● Lista de tareas:
**a)** Resume el párrafo del texto sobre la memoria que empieza con «Recordar es práctico». Conserva sus ideas principales.
**b)** Traduce al inglés esta oración del texto sobre la memoria: «Recordar es práctico, útil, necesario para vivir.»
**c)** Según el texto sobre la memoria, ¿por qué recordar es útil para vivir? Responde en una a tres oraciones.

● Texto:
◆ ◆ ◆ ◆ ◆

Quizá pasado un tiempo, todo se diluye, excepto tal vez las pinceladas maestras de aquel cuadro que pintamos con el deseo o el temor, y que ya son pálidos reflejos de lo que alguna vez sucedió...
Recordar es práctico, útil, necesario para vivir. La memoria es como un mapa de lugares, personas y acontecimientos con las rutas ya trazadas por vividas, y que en muchos modos nos ayudan a vivir el presente, con la lección del pasado superada - o no, como suele pasarnos- y previniendo el futuro más o menos cercano. Datos, fechas que celebrar o maldecir, rostros a los que nombrar, números que nos identifican...Todo eso es cierto, sin embargo yo hablo del recuerdo del sentimiento; esos retazos de memoria que quedaron de aquellos minutos, horas, quizá días, en los que sentiste la sangre bullir por tus venas con especial velocidad al ritmo del gozo que experimentabas en ese instante, del estado de bienaventuranza en el que vivías sin pensar casi en qué ocurría a tu alrededor, tan obcecado estabas en sentir que el universo y tú girabais al unísono como un único cuerpo, compartiendo la misma alma, idéntico destino...¿Qué propósito tiene todo ese lote de pasados momentos de plenitud si no es el olvido, o peor aún, la nostalgia que se acrecienta con los años mientras los revivimos?

◆ ◆ ◆ ◆ ◆

● Líneas de datos:
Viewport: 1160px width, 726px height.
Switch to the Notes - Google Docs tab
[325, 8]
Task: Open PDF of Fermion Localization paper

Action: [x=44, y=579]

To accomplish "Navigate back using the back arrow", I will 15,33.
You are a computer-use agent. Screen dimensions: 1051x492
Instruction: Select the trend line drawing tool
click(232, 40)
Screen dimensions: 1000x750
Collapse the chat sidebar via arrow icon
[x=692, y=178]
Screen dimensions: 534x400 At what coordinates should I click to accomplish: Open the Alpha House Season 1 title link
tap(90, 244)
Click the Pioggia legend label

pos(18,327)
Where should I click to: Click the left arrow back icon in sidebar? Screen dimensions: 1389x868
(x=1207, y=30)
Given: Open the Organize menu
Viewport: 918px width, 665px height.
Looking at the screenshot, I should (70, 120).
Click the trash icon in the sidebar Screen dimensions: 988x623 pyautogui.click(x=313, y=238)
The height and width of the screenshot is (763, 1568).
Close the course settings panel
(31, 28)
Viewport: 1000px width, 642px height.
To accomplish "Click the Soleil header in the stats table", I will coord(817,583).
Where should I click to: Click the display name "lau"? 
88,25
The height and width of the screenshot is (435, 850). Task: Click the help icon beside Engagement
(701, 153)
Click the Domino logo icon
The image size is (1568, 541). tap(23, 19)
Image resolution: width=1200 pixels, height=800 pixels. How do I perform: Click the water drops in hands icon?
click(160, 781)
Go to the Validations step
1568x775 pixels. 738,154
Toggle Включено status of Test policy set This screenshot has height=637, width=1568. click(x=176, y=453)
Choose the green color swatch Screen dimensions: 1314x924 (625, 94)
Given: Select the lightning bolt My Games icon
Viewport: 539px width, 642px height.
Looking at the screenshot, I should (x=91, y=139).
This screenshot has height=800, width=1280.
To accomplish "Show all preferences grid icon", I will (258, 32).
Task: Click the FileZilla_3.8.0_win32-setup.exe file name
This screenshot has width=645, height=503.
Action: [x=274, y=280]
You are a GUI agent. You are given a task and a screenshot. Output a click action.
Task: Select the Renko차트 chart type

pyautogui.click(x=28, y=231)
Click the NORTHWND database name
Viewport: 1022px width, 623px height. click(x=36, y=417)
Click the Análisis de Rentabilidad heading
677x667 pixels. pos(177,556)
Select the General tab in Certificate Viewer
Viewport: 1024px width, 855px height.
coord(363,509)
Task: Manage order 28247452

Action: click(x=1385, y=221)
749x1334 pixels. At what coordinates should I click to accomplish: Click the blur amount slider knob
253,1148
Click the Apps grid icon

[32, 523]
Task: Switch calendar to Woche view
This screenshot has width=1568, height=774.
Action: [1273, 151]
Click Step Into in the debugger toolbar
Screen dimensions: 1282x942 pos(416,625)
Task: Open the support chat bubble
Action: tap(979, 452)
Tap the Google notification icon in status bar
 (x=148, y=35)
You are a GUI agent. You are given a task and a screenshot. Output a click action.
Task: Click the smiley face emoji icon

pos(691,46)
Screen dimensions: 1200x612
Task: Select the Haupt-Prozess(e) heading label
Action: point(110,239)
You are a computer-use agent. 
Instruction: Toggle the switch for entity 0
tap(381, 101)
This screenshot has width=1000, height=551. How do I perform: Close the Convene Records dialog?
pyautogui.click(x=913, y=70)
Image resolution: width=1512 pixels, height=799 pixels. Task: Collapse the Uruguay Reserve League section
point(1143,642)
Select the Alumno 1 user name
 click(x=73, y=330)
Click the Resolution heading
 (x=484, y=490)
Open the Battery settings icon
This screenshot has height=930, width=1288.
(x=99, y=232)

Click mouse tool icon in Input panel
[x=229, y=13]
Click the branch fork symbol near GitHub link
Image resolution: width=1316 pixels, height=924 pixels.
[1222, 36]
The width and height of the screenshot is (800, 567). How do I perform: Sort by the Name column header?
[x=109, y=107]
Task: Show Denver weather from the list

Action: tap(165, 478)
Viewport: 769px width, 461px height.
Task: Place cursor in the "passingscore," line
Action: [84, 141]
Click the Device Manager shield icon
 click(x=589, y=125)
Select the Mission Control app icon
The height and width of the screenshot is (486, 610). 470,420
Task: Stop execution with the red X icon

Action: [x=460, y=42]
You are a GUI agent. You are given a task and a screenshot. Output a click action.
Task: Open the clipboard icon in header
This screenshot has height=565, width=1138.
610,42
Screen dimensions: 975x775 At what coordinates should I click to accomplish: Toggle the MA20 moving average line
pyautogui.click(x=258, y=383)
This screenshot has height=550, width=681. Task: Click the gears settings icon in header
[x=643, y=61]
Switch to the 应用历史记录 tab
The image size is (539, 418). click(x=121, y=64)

◆ ◆ ◆ ◆ ◆

● Soluciones:
**a)** Recordar es práctico y necesario. La memoria funciona como un mapa de lugares, personas y acontecimientos: guarda datos, fechas, rostros y números, y ayuda a vivir el presente con la lección del pasado y a prevenir el futuro. Sin embargo, el párrafo se centra en el recuerdo del sentimiento. Se refiere a los retazos de momentos de gozo intenso en los que uno sentía girar al unísono con el universo. Al final pregunta qué propósito tienen esos momentos de plenitud si no es el olvido o una nostalgia que crece con los años.

**b)** Remembering is practical, useful, necessary for living.

**c)** La memoria es como un mapa de lugares, personas y acontecimientos con las rutas ya trazadas por haberlas vivido. Ese mapa ayuda a vivir el presente con la lección del pasado y a prevenir el futuro más o menos cercano.